# Excerpted text

⁂

Hospital Pharmacy’s Situational Awareness

Hospital Pharmacy’s Situational Awareness


Douglas Doucette

A patient experience advisor was recently appointed to our regional pharmacy service. A retired layperson, she had no prior contact with pharmacists in hospital settings. I had the privilege of introducing her to many of our staff on a couple of site visits, which allowed me to witness her blossoming awareness of hospital pharmacy roles.

During her visits, she learned that not long ago, hospital pharmacists worked in subterranean departments focused almost entirely on dispensing medications and preparing sterile products, without any support personnel. The pharmacists ventured to patient wards only to investigate inventory discrepancies, retrieve missing order sheets, and deliver medications to patients going out on pass. Today, the profession has evolved to the point where hospital pharmacists serve on many patient care teams, providing drug information and collaborating to manage and monitor patients’ drug therapy with the goal of optimizing outcomes. These roles are supported by pharmacy technicians, who have taken on greater responsibility for medication distribution in health care institutions.

⁂

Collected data
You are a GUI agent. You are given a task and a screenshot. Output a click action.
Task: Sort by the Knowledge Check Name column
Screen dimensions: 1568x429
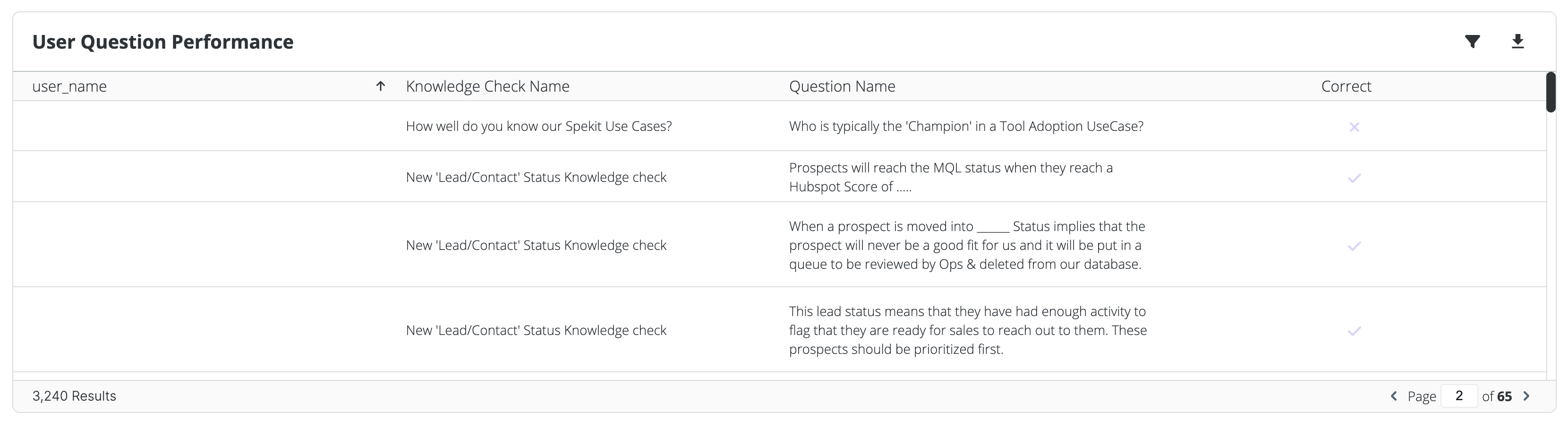point(487,86)
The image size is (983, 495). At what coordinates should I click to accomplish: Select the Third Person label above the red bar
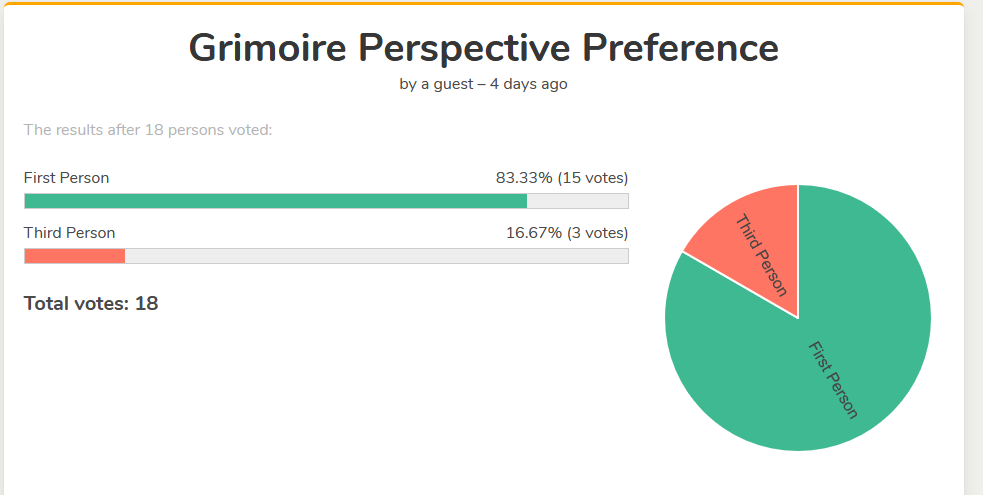pyautogui.click(x=69, y=233)
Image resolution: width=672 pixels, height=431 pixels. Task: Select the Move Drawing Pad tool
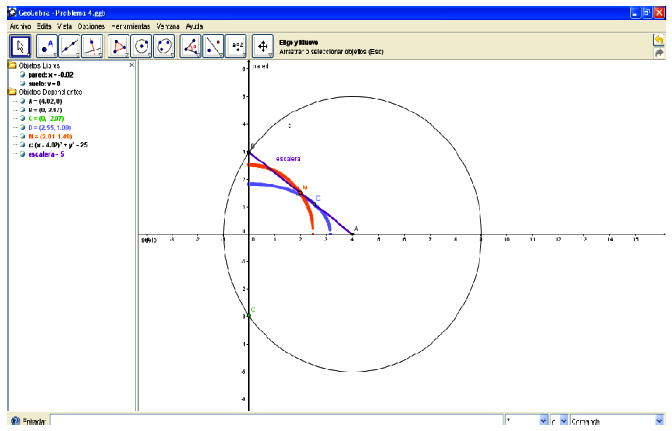[x=263, y=45]
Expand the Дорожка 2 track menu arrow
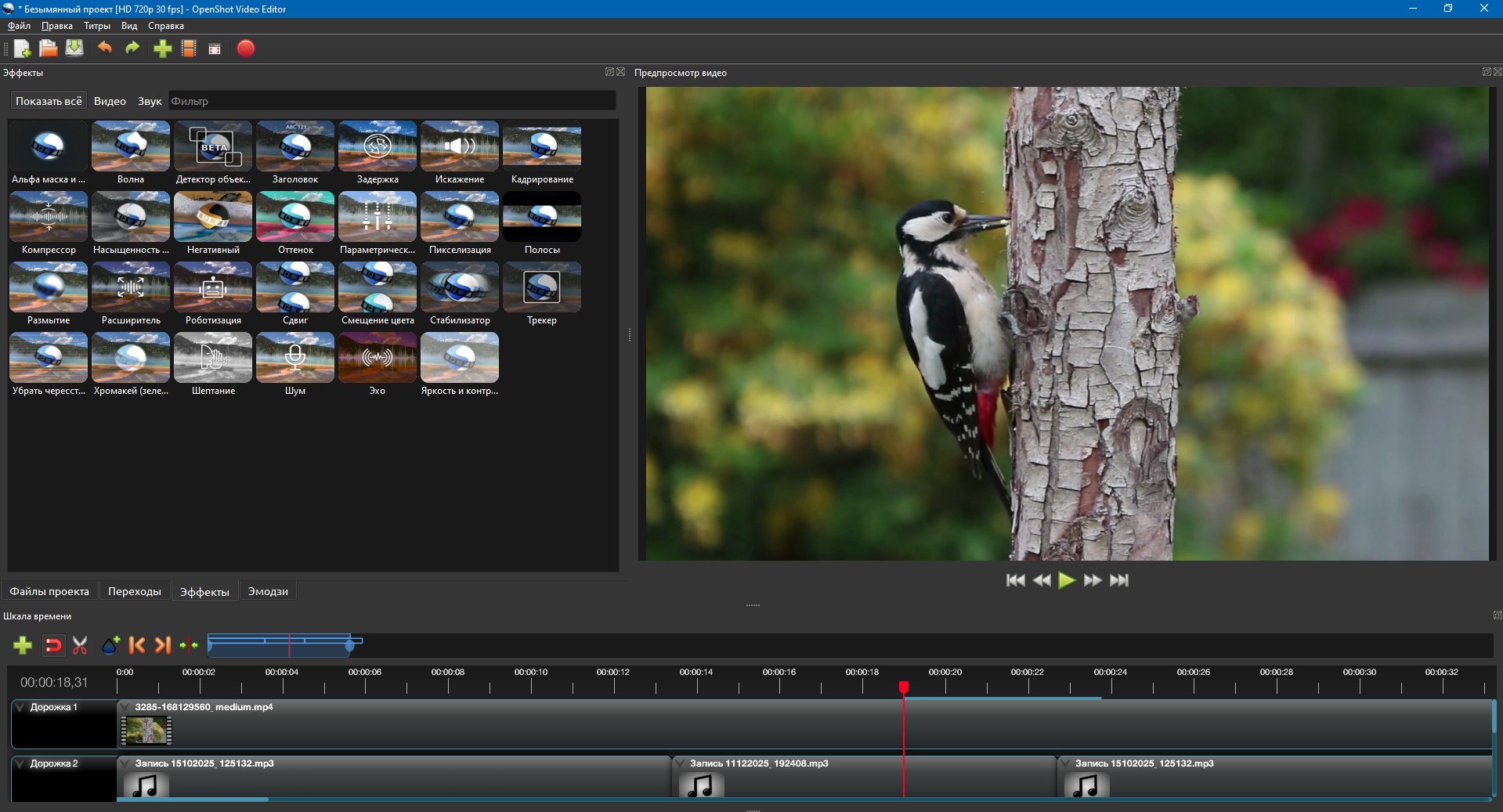Viewport: 1503px width, 812px height. pos(20,763)
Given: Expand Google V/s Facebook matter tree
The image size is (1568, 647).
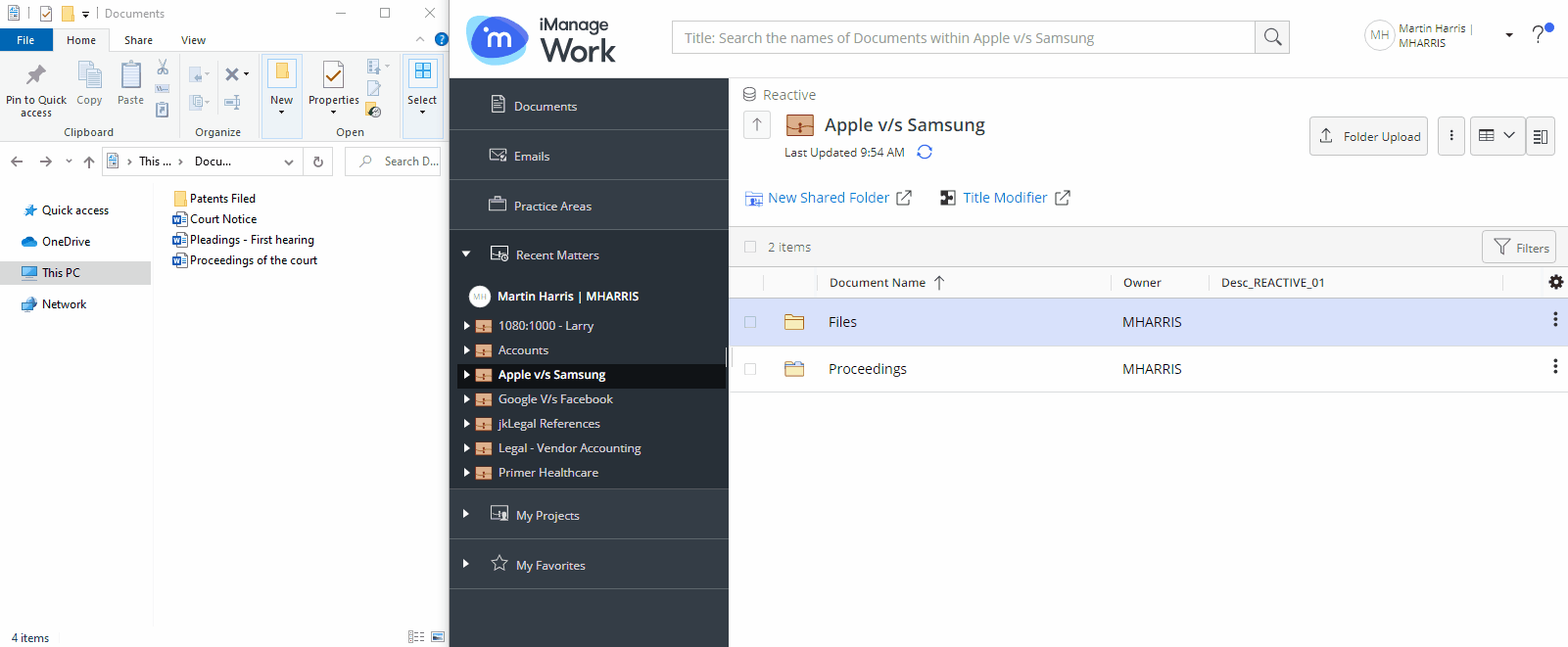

⁂

# Things to do
- 1) According to the hospital pharmacy text, who has taken on greater responsibility for medication distribution in health care institutions?
- 2) List every reason the hospital pharmacy text gives for pharmacists going to patient wards in the past.

# Solutions to each task
- 1) Pharmacy technicians.

- 2)
- To investigate inventory discrepancies
- To retrieve missing order sheets
- To deliver medications to patients going out on pass